>>>

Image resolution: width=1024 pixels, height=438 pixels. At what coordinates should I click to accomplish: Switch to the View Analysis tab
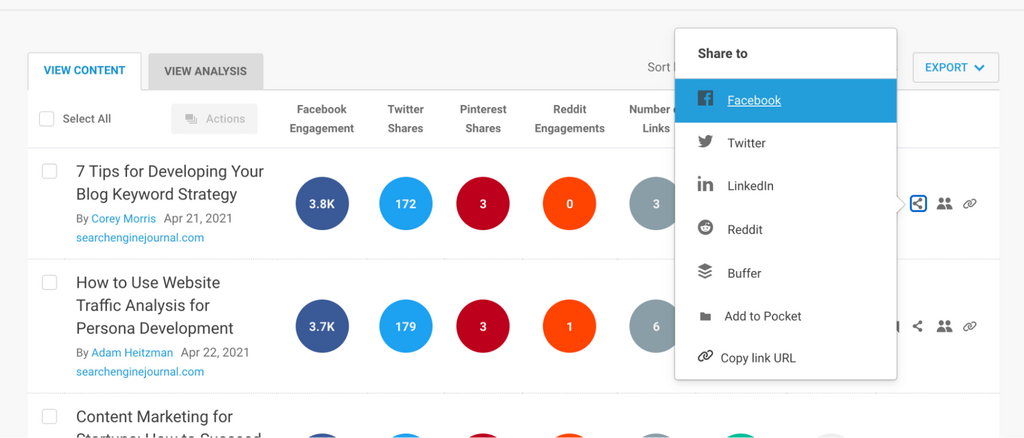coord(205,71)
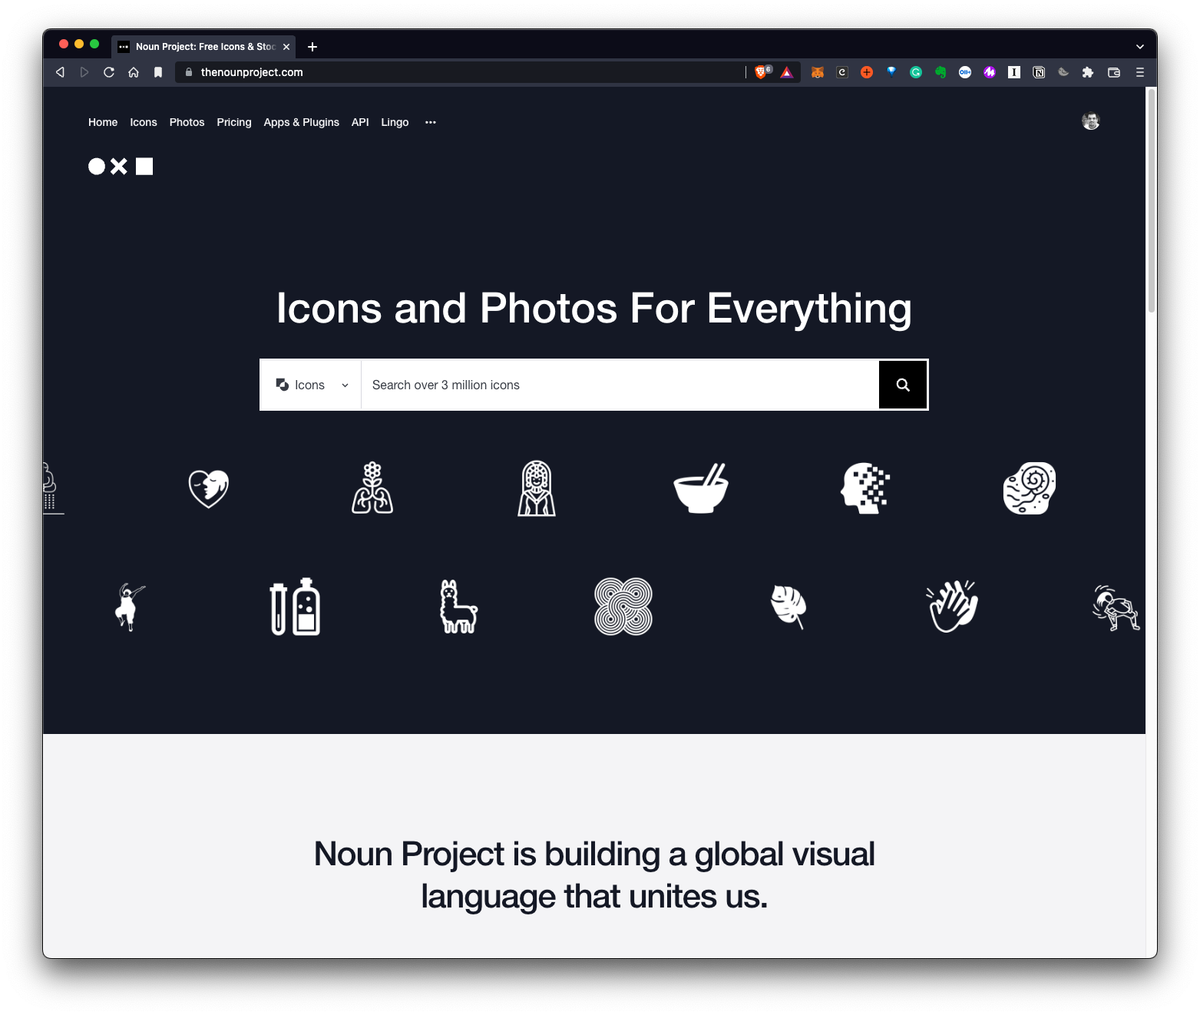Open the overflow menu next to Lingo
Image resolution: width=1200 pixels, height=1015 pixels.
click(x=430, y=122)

<<<

● What to produce: Return each record exactly as given, excluding any image.

● Expected answer:
Image resolution: width=1024 pixels, height=438 pixels. At what coordinates should I click to accomplish: Switch to the View Analysis tab
coord(205,71)
Open the overflow menu next to Lingo
Image resolution: width=1200 pixels, height=1015 pixels.
click(x=430, y=122)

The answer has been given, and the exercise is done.